#### Problem to work on
Reproduce word for word the stretch of the PTSD passage from "It causes their" through "drugs, self-harming, etc.".

I thought PTSD only affects military personnel’s or those that have witnessed the horrors of war, but one day, one of my students had a severe panic attack when I came around the corner and she hadn’t heard my footsteps. She later confided in me that she was diagnosed with PTSD. A childhood experience replays in her mind every time something suddenly happens around her.
The event led to the death of her mother.
PTSD (Post Traumatic Stress Disorder) is an anxiety disorder that occurs to people who have experienced some kind of trauma or violent situations in their lives.
Some of the traumas include-car crashes, abuses (sexual or physical), terrorist attacks, war, gun violence, death. This is real and it is damaging. This cause people to act out of character or become very lonely and anxious.
It causes their nervous system to be constantly alert and may cause them to be detached. This could make them suffer from depression and result in a variety of dangerous habits as a coping mechanism like extreme anger, alcoholism, drugs, self-harming, etc.
Almost 50% of people with PTSD have depression.
It can affect men, women, children, adults, teenagers. The good news is that it is treatable.
Risk factors of PTSD include:
Rape or sexual abuse
Experiencing and/or witnessing violent acts
Physical abuse in childhood
Any experiences leading to death that was witnessed
The difference between PTSD and a normal stress reaction or life stress is the loss of control that affects day to day life.

#### Records provided
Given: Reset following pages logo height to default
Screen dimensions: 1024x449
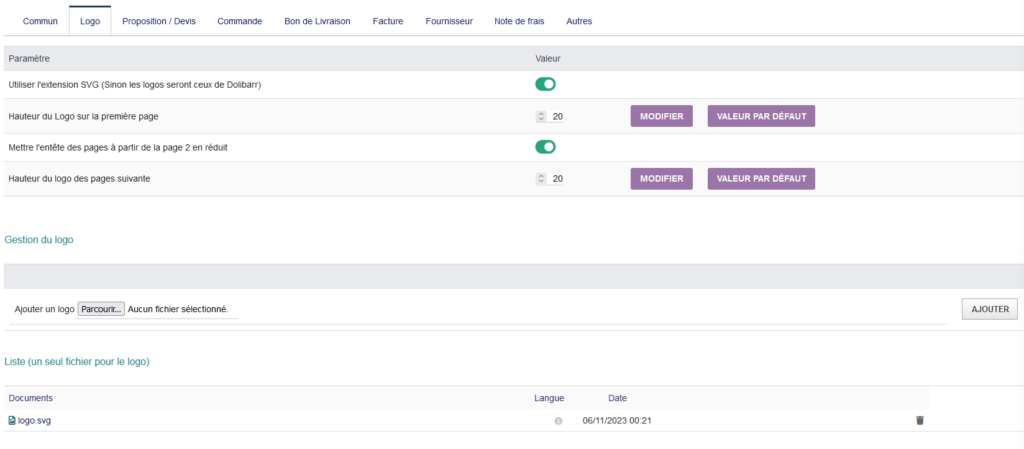Looking at the screenshot, I should 761,179.
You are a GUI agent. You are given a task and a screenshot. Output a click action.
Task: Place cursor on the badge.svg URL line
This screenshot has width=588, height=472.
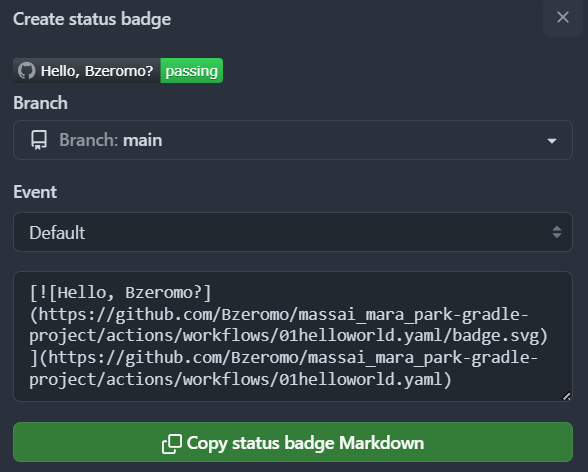[x=289, y=336]
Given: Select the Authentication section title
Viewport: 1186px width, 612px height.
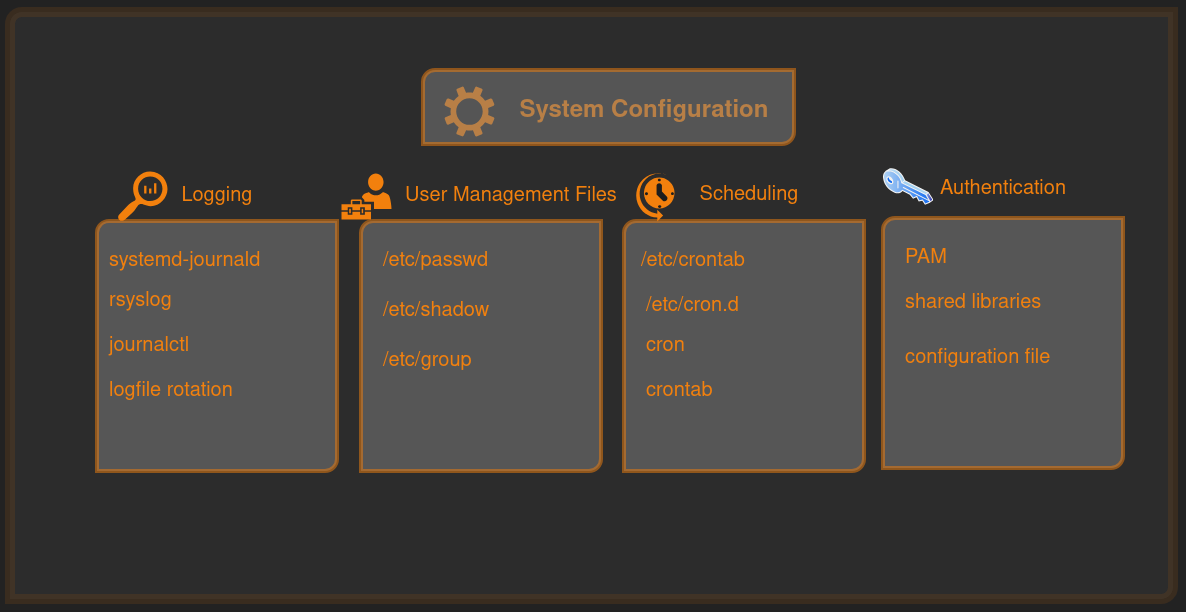Looking at the screenshot, I should tap(1002, 187).
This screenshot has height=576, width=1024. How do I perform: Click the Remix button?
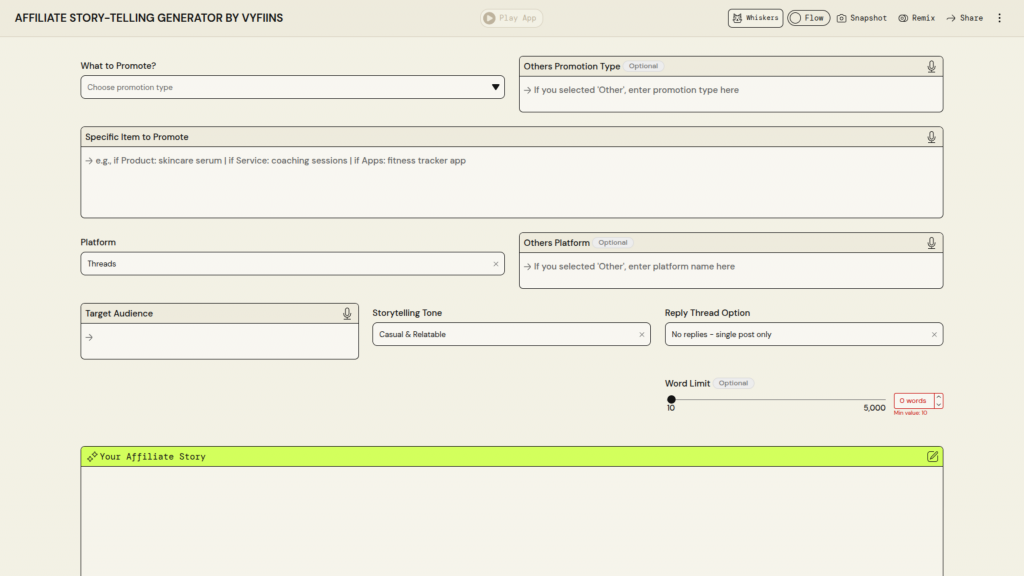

#### Reply to the exercise
It causes their nervous system to be constantly alert and may cause them to be detached. This could make them suffer from depression and result in a variety of dangerous habits as a coping mechanism like extreme anger, alcoholism, drugs, self-harming, etc.